### Work task:
Set down the records again. Every word and mark must match exactly.

### Available data:
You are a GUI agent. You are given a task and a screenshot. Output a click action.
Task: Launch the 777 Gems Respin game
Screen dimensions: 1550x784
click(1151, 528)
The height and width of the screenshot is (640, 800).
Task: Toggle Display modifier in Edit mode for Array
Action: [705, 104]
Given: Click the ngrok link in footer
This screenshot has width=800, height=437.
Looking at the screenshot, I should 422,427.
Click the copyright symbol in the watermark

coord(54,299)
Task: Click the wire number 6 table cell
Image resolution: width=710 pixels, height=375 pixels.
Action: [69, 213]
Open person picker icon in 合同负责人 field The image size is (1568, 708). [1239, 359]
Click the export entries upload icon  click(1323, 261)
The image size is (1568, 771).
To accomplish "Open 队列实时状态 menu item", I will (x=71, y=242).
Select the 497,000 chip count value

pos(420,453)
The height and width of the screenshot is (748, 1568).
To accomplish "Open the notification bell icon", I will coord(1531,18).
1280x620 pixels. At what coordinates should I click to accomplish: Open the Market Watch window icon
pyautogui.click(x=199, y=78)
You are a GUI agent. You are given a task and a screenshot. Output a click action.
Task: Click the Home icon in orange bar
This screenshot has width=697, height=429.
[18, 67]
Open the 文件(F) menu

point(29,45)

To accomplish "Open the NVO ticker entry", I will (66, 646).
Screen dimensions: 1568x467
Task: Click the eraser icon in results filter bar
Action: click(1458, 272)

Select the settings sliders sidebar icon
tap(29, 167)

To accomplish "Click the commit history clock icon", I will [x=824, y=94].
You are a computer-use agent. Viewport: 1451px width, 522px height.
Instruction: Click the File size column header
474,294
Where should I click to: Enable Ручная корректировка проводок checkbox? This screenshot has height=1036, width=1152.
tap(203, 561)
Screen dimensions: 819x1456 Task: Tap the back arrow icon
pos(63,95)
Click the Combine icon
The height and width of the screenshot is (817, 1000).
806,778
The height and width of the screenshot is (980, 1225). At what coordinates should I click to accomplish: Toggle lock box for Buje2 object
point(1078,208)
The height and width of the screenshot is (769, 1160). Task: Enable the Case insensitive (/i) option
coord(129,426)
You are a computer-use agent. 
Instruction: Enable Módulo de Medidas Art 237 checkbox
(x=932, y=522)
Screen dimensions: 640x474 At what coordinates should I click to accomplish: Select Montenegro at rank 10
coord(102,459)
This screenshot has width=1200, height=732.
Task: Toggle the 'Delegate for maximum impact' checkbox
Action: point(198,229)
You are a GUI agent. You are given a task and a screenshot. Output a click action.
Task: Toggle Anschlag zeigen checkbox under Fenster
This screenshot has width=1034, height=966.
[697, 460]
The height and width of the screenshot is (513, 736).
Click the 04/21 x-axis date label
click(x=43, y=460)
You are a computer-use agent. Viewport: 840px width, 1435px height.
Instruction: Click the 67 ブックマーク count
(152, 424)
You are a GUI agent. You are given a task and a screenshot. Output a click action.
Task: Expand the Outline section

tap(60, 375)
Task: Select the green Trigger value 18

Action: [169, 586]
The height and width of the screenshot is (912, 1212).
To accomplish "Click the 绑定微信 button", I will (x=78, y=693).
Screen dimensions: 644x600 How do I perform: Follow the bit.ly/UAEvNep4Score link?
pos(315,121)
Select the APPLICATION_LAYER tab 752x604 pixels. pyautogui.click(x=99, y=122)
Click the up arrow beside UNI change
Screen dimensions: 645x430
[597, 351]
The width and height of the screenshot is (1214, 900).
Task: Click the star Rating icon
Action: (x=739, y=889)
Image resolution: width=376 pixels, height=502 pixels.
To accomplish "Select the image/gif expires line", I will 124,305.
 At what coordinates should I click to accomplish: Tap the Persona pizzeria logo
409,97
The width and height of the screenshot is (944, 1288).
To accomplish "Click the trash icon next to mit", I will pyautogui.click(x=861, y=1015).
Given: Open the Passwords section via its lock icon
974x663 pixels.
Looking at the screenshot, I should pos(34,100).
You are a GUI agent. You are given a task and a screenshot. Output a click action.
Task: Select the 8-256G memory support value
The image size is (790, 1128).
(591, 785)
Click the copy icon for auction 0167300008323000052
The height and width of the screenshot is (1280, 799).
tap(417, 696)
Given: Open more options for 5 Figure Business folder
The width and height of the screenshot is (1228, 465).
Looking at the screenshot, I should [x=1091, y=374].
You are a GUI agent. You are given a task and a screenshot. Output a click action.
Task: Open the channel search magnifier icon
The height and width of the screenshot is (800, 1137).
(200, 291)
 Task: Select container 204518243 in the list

### Result for this exercise:
You are a GUI agent. You are given a task and a screenshot. Output a click action.
Task: Launch the 777 Gems Respin game
Screen dimensions: 1550x784
click(1151, 528)
The height and width of the screenshot is (640, 800).
Task: Toggle Display modifier in Edit mode for Array
Action: [705, 104]
Given: Click the ngrok link in footer
This screenshot has width=800, height=437.
Looking at the screenshot, I should 422,427.
Click the copyright symbol in the watermark

coord(54,299)
Task: Click the wire number 6 table cell
Image resolution: width=710 pixels, height=375 pixels.
Action: [69, 213]
Open person picker icon in 合同负责人 field The image size is (1568, 708). [1239, 359]
Click the export entries upload icon  click(1323, 261)
The image size is (1568, 771).
To accomplish "Open 队列实时状态 menu item", I will (x=71, y=242).
Select the 497,000 chip count value

pos(420,453)
The height and width of the screenshot is (748, 1568).
To accomplish "Open the notification bell icon", I will coord(1531,18).
1280x620 pixels. At what coordinates should I click to accomplish: Open the Market Watch window icon
pyautogui.click(x=199, y=78)
You are a GUI agent. You are given a task and a screenshot. Output a click action.
Task: Click the Home icon in orange bar
This screenshot has width=697, height=429.
[18, 67]
Open the 文件(F) menu

point(29,45)

To accomplish "Open the NVO ticker entry", I will (66, 646).
Screen dimensions: 1568x467
Task: Click the eraser icon in results filter bar
Action: click(1458, 272)

Select the settings sliders sidebar icon
tap(29, 167)

To accomplish "Click the commit history clock icon", I will [x=824, y=94].
You are a computer-use agent. Viewport: 1451px width, 522px height.
Instruction: Click the File size column header
474,294
Where should I click to: Enable Ручная корректировка проводок checkbox? This screenshot has height=1036, width=1152.
tap(203, 561)
Screen dimensions: 819x1456 Task: Tap the back arrow icon
pos(63,95)
Click the Combine icon
The height and width of the screenshot is (817, 1000).
806,778
The height and width of the screenshot is (980, 1225). At what coordinates should I click to accomplish: Toggle lock box for Buje2 object
point(1078,208)
The height and width of the screenshot is (769, 1160). Task: Enable the Case insensitive (/i) option
coord(129,426)
You are a computer-use agent. 
Instruction: Enable Módulo de Medidas Art 237 checkbox
(x=932, y=522)
Screen dimensions: 640x474 At what coordinates should I click to accomplish: Select Montenegro at rank 10
coord(102,459)
This screenshot has width=1200, height=732.
Task: Toggle the 'Delegate for maximum impact' checkbox
Action: point(198,229)
You are a GUI agent. You are given a task and a screenshot. Output a click action.
Task: Toggle Anschlag zeigen checkbox under Fenster
This screenshot has width=1034, height=966.
[697, 460]
The height and width of the screenshot is (513, 736).
Click the 04/21 x-axis date label
click(x=43, y=460)
You are a computer-use agent. Viewport: 840px width, 1435px height.
Instruction: Click the 67 ブックマーク count
(152, 424)
You are a GUI agent. You are given a task and a screenshot. Output a click action.
Task: Expand the Outline section

tap(60, 375)
Task: Select the green Trigger value 18

Action: [169, 586]
The height and width of the screenshot is (912, 1212).
To accomplish "Click the 绑定微信 button", I will (x=78, y=693).
Screen dimensions: 644x600 How do I perform: Follow the bit.ly/UAEvNep4Score link?
pos(315,121)
Select the APPLICATION_LAYER tab 752x604 pixels. pyautogui.click(x=99, y=122)
Click the up arrow beside UNI change
Screen dimensions: 645x430
[597, 351]
The width and height of the screenshot is (1214, 900).
Task: Click the star Rating icon
Action: (x=739, y=889)
Image resolution: width=376 pixels, height=502 pixels.
To accomplish "Select the image/gif expires line", I will 124,305.
 At what coordinates should I click to accomplish: Tap the Persona pizzeria logo
409,97
The width and height of the screenshot is (944, 1288).
To accomplish "Click the trash icon next to mit", I will pyautogui.click(x=861, y=1015).
Given: Open the Passwords section via its lock icon
974x663 pixels.
Looking at the screenshot, I should pos(34,100).
You are a GUI agent. You are given a task and a screenshot. Output a click action.
Task: Select the 8-256G memory support value
The image size is (790, 1128).
(591, 785)
Click the copy icon for auction 0167300008323000052
The height and width of the screenshot is (1280, 799).
tap(417, 696)
Given: Open more options for 5 Figure Business folder
The width and height of the screenshot is (1228, 465).
Looking at the screenshot, I should [x=1091, y=374].
You are a GUI agent. You are given a task and a screenshot. Output a click action.
Task: Open the channel search magnifier icon
The height and width of the screenshot is (800, 1137).
(200, 291)
 Task: Select container 204518243 in the list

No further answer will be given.